NFTs are cryptographically unique digital tokens that prove ownership of physical or digital content such as art, GIFs or music file. Bored Ape Yacht Club is one of the most popular PFP (profile picture) collections, a series of cartoon ape images with randomly-generated attributes.
Some people have argued that appealing to a third party to freeze NFTs went against the core idea of decentralization, one of the cherished aspects of the crypto industry.
Among many others voicing out their criticism towards the lack of decentralization, famed software engineer Grady Booch chimed saying, “silly me. And here I thought that the code is the law and that one of the very ideas of cryptocurrencies was the elimination of any possibility of centralized intervention.”
Predeccosers of Kramer’s in the phishing scam came on Dec 26, when NFT collector bergpay.eth said he suffered a similar fate when 5 Jungle Freaks and 2 Sandbox NFTs were stolen from his Ethereum wallet and his ENS domain was transferred to a new address.

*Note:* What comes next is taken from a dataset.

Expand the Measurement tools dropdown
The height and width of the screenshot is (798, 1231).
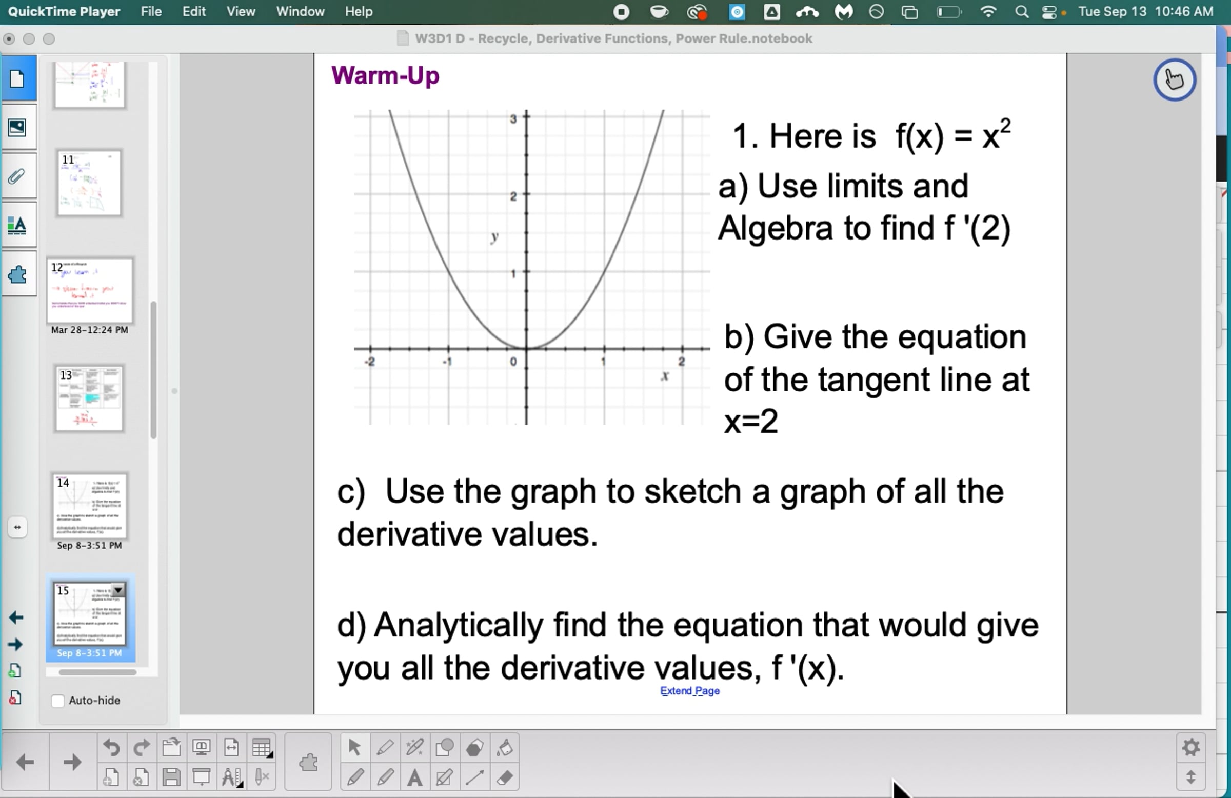click(232, 777)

According to a report by Decrypt, in the wider crypto space, phishing is a growing problem, with cybersecurity company PhishLabs reporting a tenfold increase in such attacks on crypto exchanges in the first half of 2021 compared to a year earlier.
With the rise of popularity and monetary value in NFTs, hackers have begun to sense this opportunity to make big money.
Among top phishing attacks this year, tens of thousands of dollars worth of NFTs were reported stolen from the Nifty Gateway marketplace by cyber thieves in March, while in August, pseudonymous developer Stazie lost 16 CryptoPunks NFTs to a phishing attack involving a malicious pop-up.